PROBLEM STATEMENT: Can you copy the tender offer notice word for word, beginning at the words "This announcement and" and stopping after "the Tender Offer."?

PAGE:
'''
This announcement and the Tender Offer Memorandum contain important information
which should be read carefully before any decision is made with the respect to
the Invitation. If you are in any doubt as to the action you should take, you
are recommended to seek your own financial advice, including as to any tax
consequences, from your stockbroker, bank manager, solicitor, accountant or
other independent financial adviser. Any individual or company whose Existing
Notes are held on its behalf by a broker, dealer, bank, custodian, trust company
or other nominee must contact such entity if it wishes to tender Existing Notes
in the Tender Offer.
Neither this announcement nor the Tender Offer Memorandum constitute an
invitation to participate in the Tender Offer in or from any jurisdiction in or
from which, or to or from any person to or from whom, it is unlawful to make
such invitation under applicable securities laws. The distribution of this
document in certain jurisdictions may be restricted by law. Persons into whose
possession this document comes are required by each of the Offeror, the Joint
Dealer Managers, the Structuring Advisers and the Tender Agents to inform
themselves about and to observe, any such restrictions.
United States
This Tender Offer is not being made and will not be made directly or indirectly
in or into, or by use of the mails of, or by any means or instrumentality
(including, without limitation, facsimile transmission, telex, telephone, email
and other forms of electronic transmission) of interstate or foreign commerce
of, or any facility of a national securities exchange of, or to beneficial
owners of Existing Notes who are located in the United States as defined in
Regulation S of the U.S. Securities Act of 1933, as amended (the "Securities
Act") or to U.S. Persons as defined in Regulation S of the Securities Act (each
a "U.S. Person") and the Existing Notes may not be tendered in the Tender Offer
by any such use, means, instrumentality or facility from or within the United
States, by persons located or resident in the United States or by U.S. Persons.
'''
RECORD EXCERPTS:
'''
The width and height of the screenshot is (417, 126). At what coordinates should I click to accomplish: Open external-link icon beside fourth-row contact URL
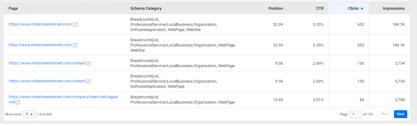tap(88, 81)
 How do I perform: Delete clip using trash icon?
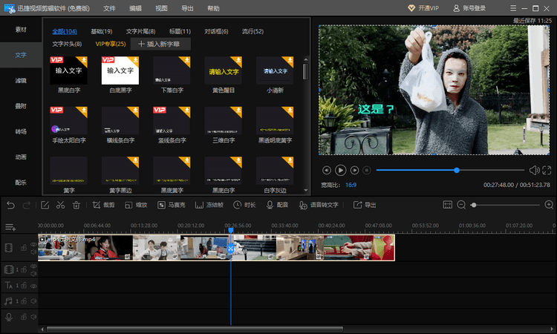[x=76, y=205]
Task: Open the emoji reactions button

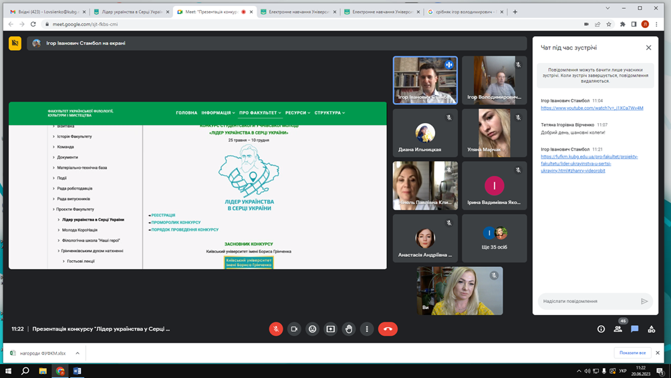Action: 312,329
'''
'''
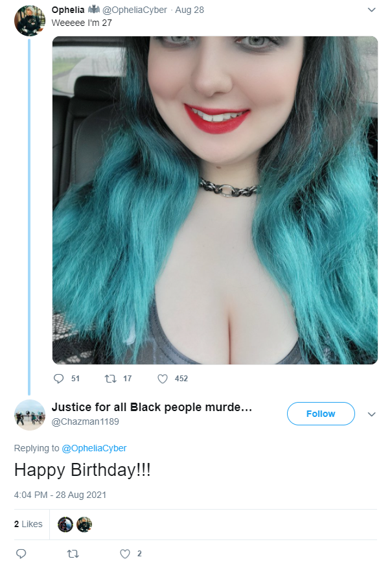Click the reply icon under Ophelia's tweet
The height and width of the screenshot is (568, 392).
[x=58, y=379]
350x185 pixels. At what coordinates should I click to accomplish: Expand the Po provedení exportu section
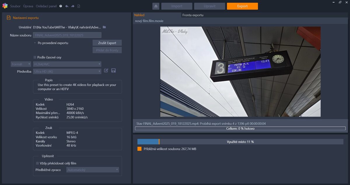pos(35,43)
'''
'''
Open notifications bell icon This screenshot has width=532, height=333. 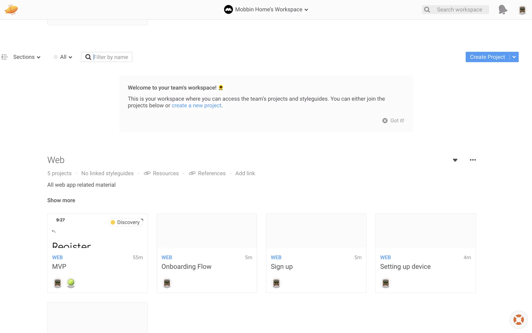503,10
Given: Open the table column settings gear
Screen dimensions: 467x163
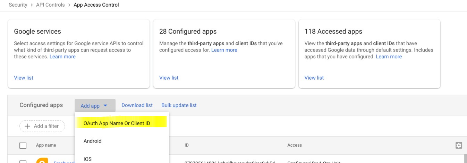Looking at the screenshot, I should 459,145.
'''
FINAL ANSWER:
This announcement and the Tender Offer Memorandum contain important information
which should be read carefully before any decision is made with the respect to
the Invitation. If you are in any doubt as to the action you should take, you
are recommended to seek your own financial advice, including as to any tax
consequences, from your stockbroker, bank manager, solicitor, accountant or
other independent financial adviser. Any individual or company whose Existing
Notes are held on its behalf by a broker, dealer, bank, custodian, trust company
or other nominee must contact such entity if it wishes to tender Existing Notes
in the Tender Offer.